En el metro de Barcelona anuncian la llegada a cada estación en catalán. Como es parecido al español en ciertas cosas, se entiende bien, como pueden observar en el título. Una mujer dice pròxima estació y un hombre contesta anunciando el lugar. Otras veces es al revés: un hombre dice pròxima estació y la mujer contesta. La vocalización es neutra, sólo cumple con el requisito de anunciar con buena dicción y nada más. Salvo por la estación de Can Vidalet, en la línea 5, cuando es la voz masculina la que contesta.
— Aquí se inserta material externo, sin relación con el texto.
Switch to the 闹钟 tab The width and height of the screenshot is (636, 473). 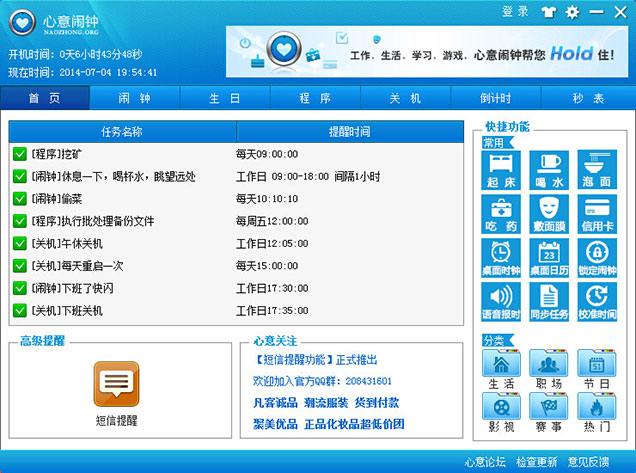pyautogui.click(x=134, y=99)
Al anunciar Can Vidalet el cuate pronuncia como si estuviese recitando un poema, como si una sonrisa se le asomara cuando termina de pronunciar la n. Como si existieran signos de admiración; un poco discretos, eso sí. Después de haberlo escuchado ya un montón de veces porque es la estación que queda más cerca de donde estoy viviendo, estoy convencido de que el locutor estaba enamorado de alguien en Can Vidalet. La sonrisa que aparece cuando pronuncia la n se queda el resto de la vocalización, y cuando llega la i la grabación adquiere un tono primaveral romanticoide que no deja dudas. La ele está pronunciada de una manera segura, lo que me hace pensar que es correspondido, y por eso el tono primaveral romanticoide de la i. La d, por otra parte, da la impresión de que el cuate al principio sólo se la quería coger. Es decir, empezó a visitarla porque le gustaba su cuerpo, por esa su minifalda cortita cortita que se ponía en verano (cuando la conoció). Pero de tanto ir a su casa sin cogérsela, terminó enamorándose sin remedio. Para finalizar, el cuate no pronuncia la t, a diferencia de cuando la que dice el lugar es la voz femenina. Si hubiese terminado con una t categórica, me daría a pensar que se la pasa bien, pero que cree que la relación terminará. Creo que ese detalle es el que anuncia que el hombre de la voz del metro, se casará o piensa casarse con la doncella de Can Vidalet. Seguro que cuando ya lleve algún tiempo casado con la chica de Can Vidalet, ya no pronuncia igual.